## Records
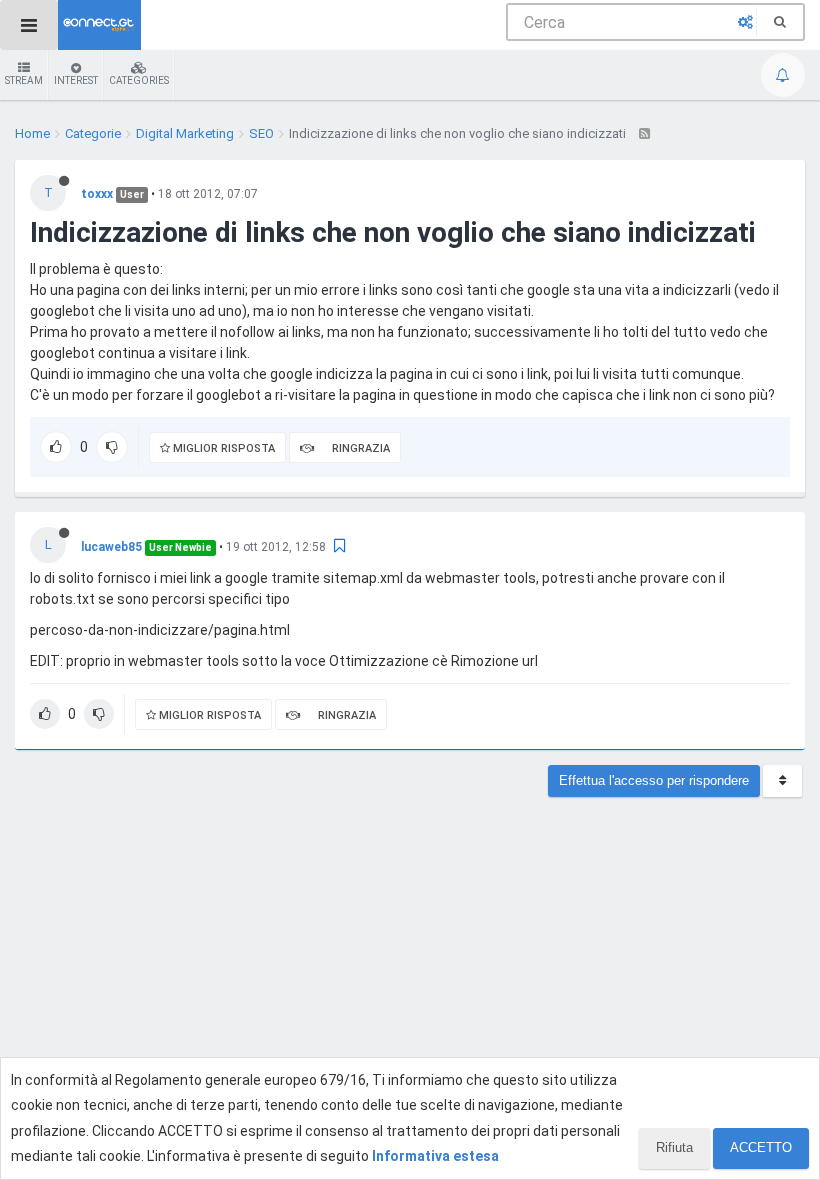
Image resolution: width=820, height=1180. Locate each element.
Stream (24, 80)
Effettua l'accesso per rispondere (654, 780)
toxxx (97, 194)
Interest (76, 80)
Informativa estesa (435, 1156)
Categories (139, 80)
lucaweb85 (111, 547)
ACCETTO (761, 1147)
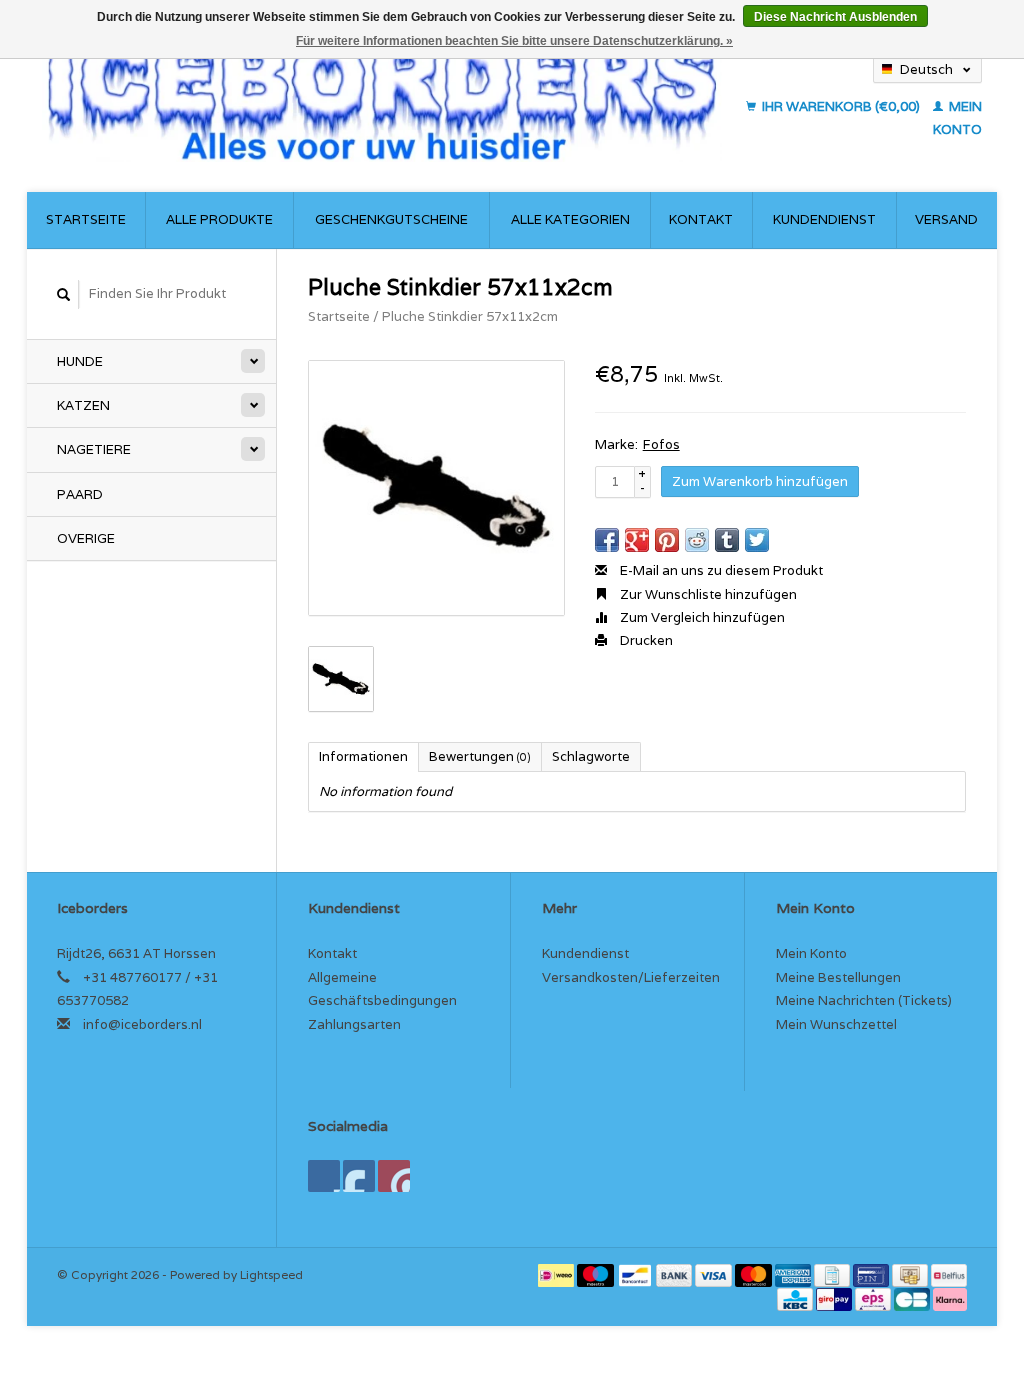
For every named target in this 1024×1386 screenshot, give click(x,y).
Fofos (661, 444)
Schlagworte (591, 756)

## Problem requirements
Copying starts at the line containing "Effettua l'accesso per rispondere (654, 780)" and ends at the last line of the material above; repeat only those lines exactly and omit the pictures.

## Written solution
Effettua l'accesso per rispondere (654, 780)
toxxx (97, 194)
Interest (76, 80)
Informativa estesa (435, 1156)
Categories (139, 80)
lucaweb85 (111, 547)
ACCETTO (761, 1147)
For every named target in this 1024×1386 screenshot, give click(x,y).
Fofos (661, 444)
Schlagworte (591, 756)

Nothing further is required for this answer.